The visuals of “Cabinet of Wonders” are there Choice options (object studies) created by M. Pitoiset of French primary schools and a select number of Blaschka botanical glass models, as well as Japanese globes and Italian wax plant and fruit models. These intricately designed pieces are examples of innovations that emerged in the 19th century, such as nature printing and early photographic techniques such as the cyanotype.
Of course, there is Italian art on display, too. Highlights include a painting by Jacopo Robusti, known as Tintoretto, Adam and Eve before God from the 16th century and a portrait of the archbishop Giovanni Grimani by the same artist from the early 17th century. There are never-before-exhibited works by Venetian masters such as Titian and Veronese. Nearby are anatomical figures of men from the 19th century—artifacts of the time, certainly, but also art.
Here, Loudon's amazing collection is presented as an art installation for the first time. “George Loudon's insatiable curiosity about the natural world and science soon led him to discover the beauty and magic within the objects and images of 19th-century life science,” writes shepherd Thierry Morel. “In this scenographic odyssey, artefacts emerge from shadowy origins, discarding the mundane to reveal themselves as beautiful works of art, resplendent with unexpected poetry.”

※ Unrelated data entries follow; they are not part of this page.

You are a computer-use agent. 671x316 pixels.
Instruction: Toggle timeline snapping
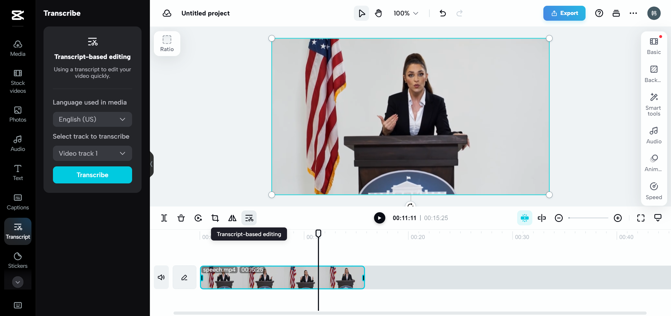[x=524, y=218]
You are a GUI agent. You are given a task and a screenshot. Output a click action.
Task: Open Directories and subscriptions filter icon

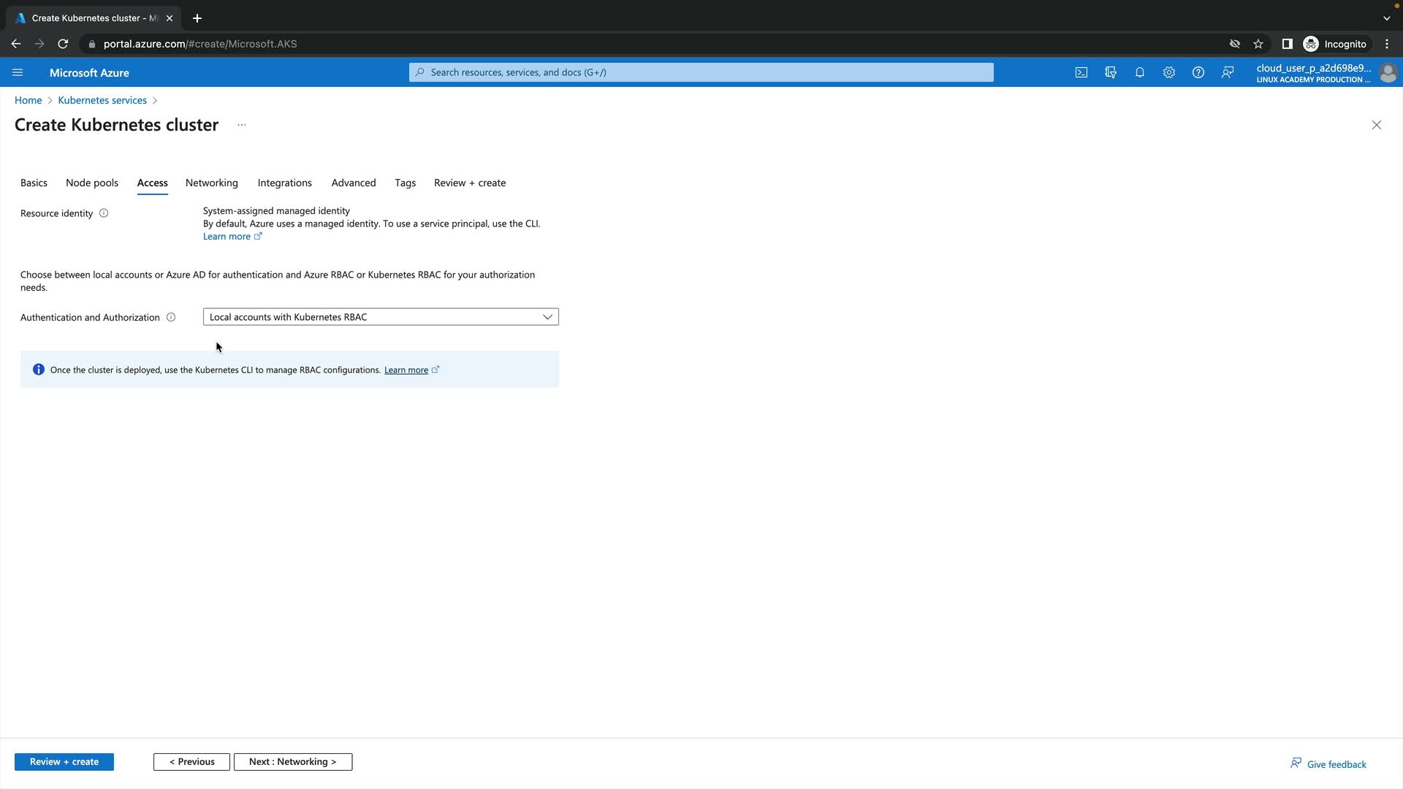pos(1110,72)
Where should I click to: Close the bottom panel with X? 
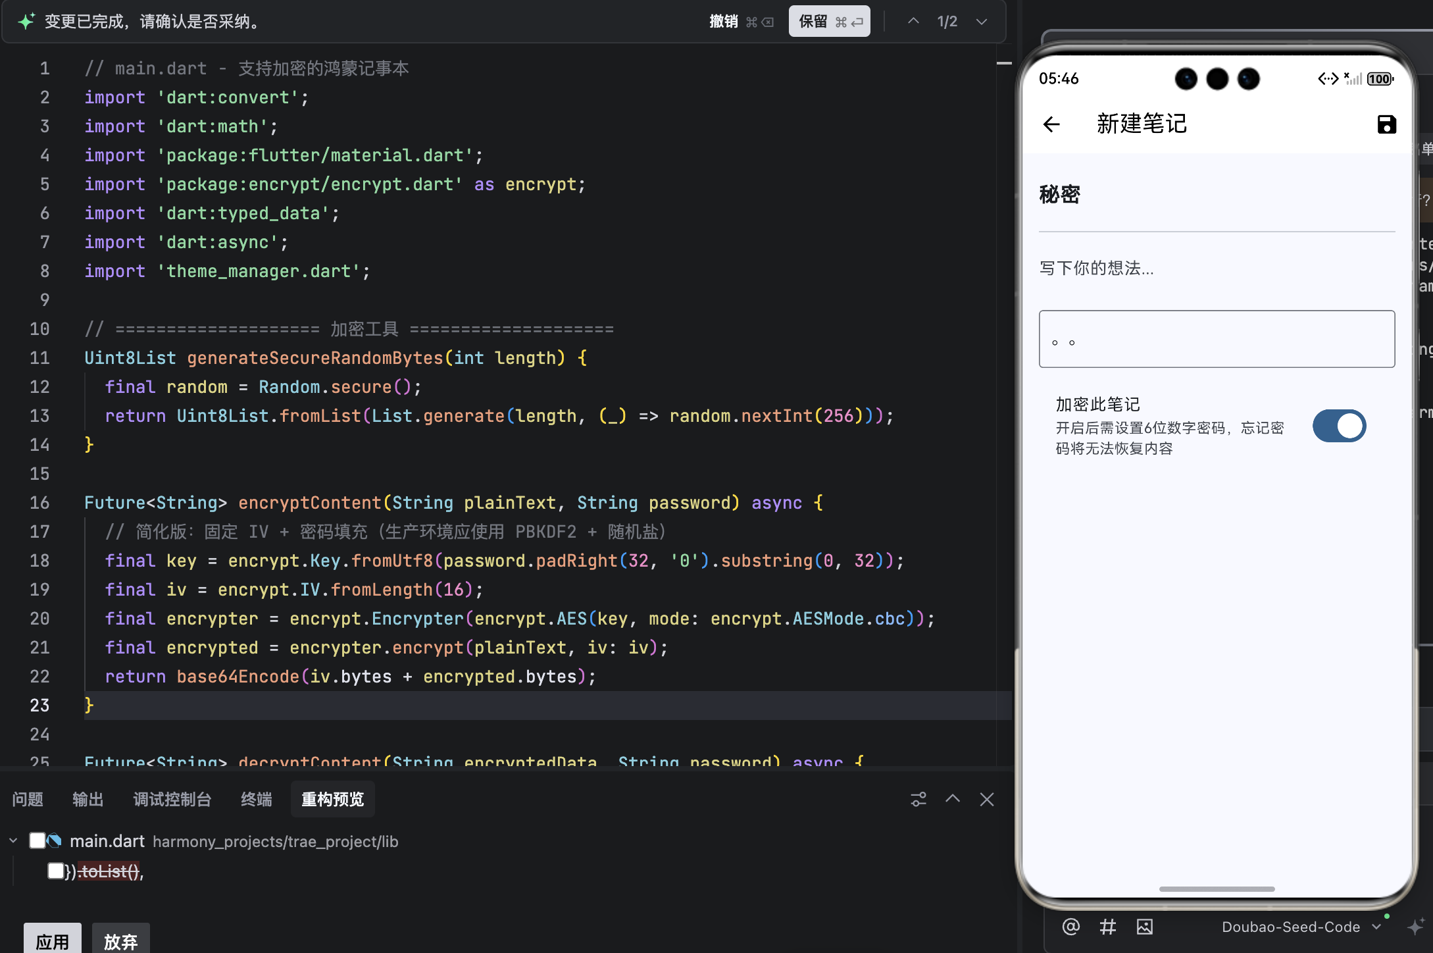click(986, 799)
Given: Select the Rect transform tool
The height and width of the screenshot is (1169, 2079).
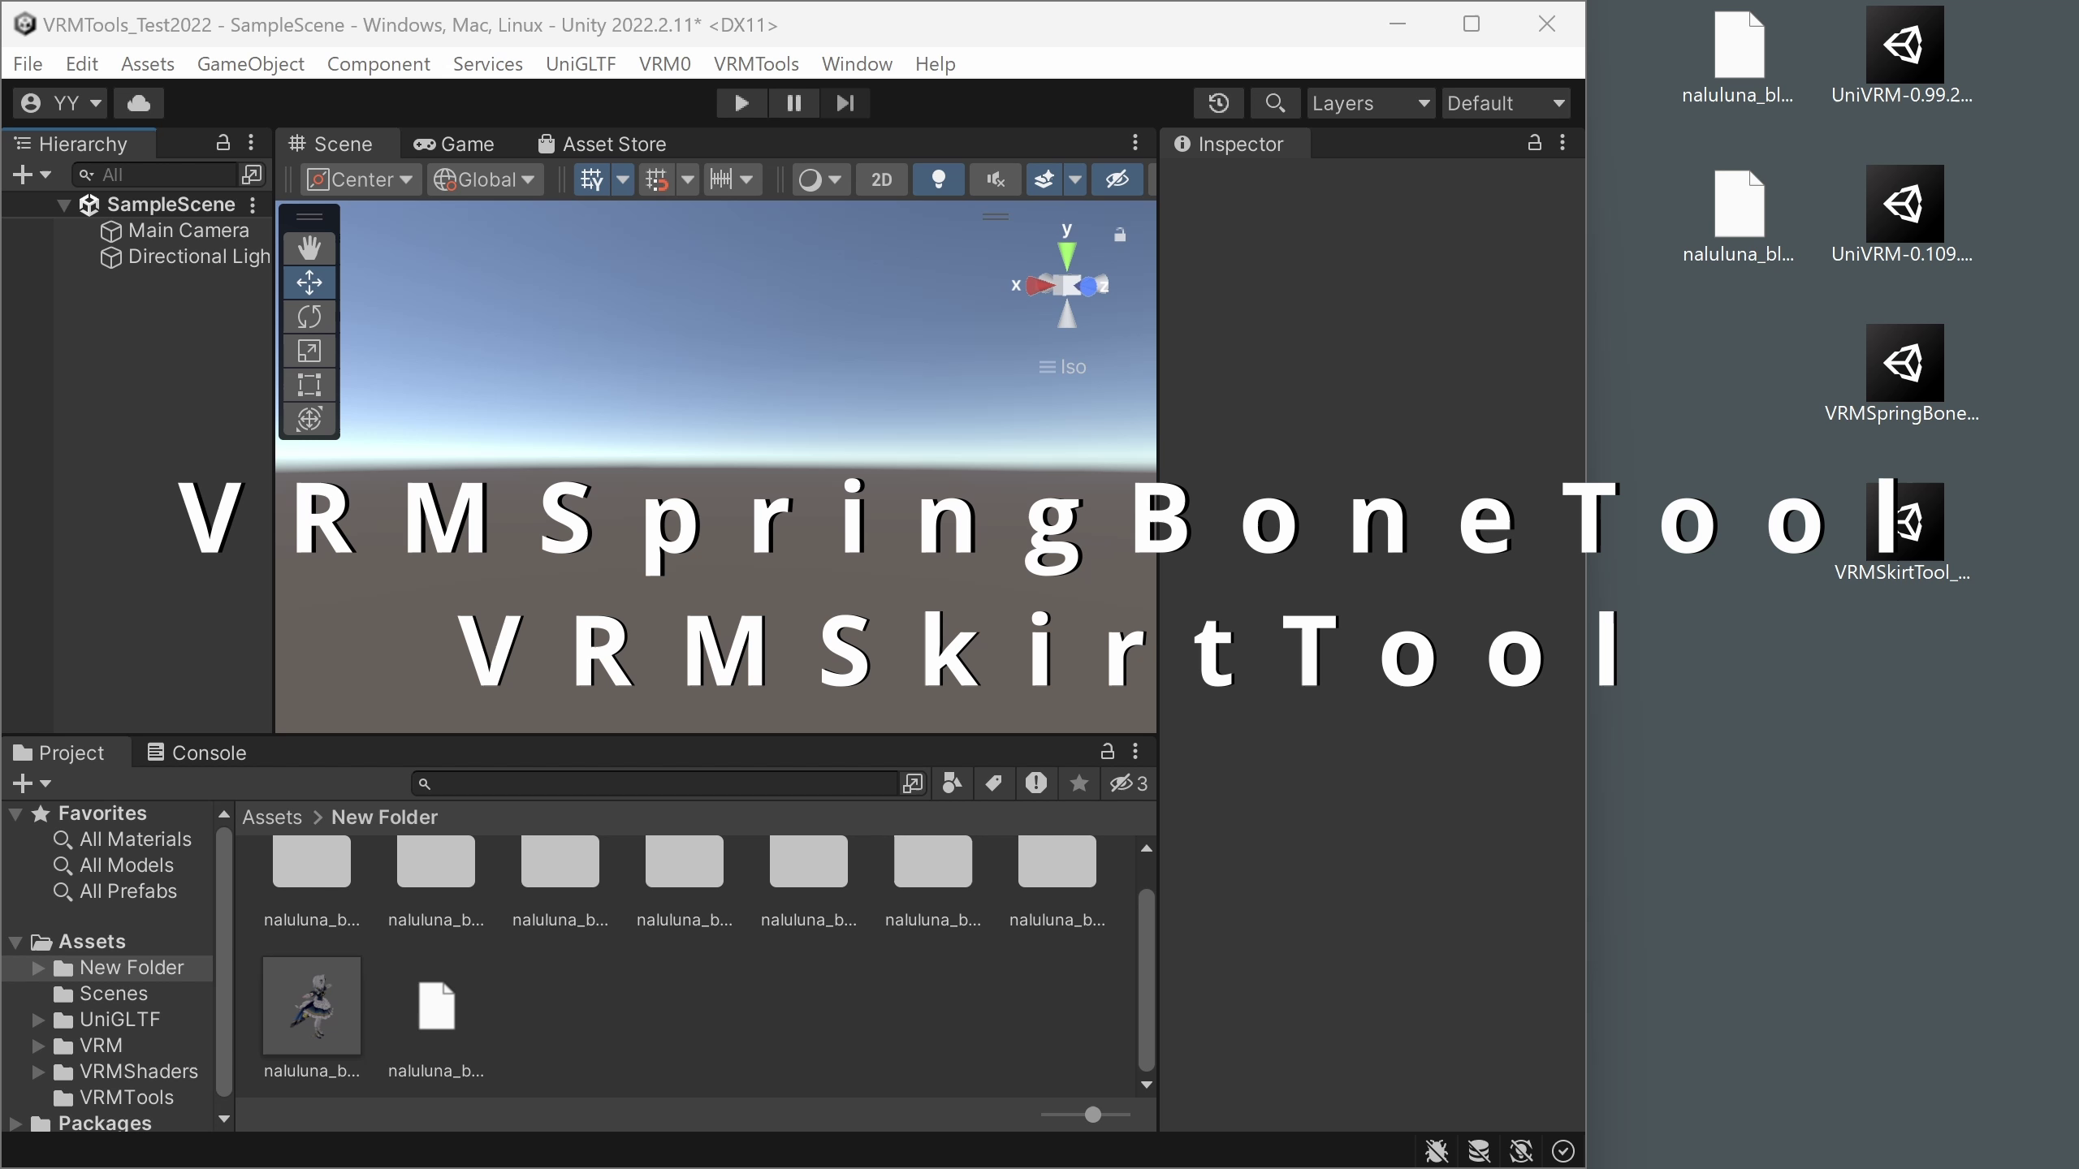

Loudon is one of the few art collectors who specializes in 19th century life science figures and models. When industrially produced versions eventually replaced these, the handmade originals were often left to gather dust in a museum vault unless they found their way into pop culture. But these paintings and models are objets d'art and a celebration of art that has been lost—and proof that collecting art doesn't always mean collecting paintings.
“Cabinet of Wonders: A Celebration of Art in Nature” is at the Museo di Palazzo Grimani until May 11, 2025.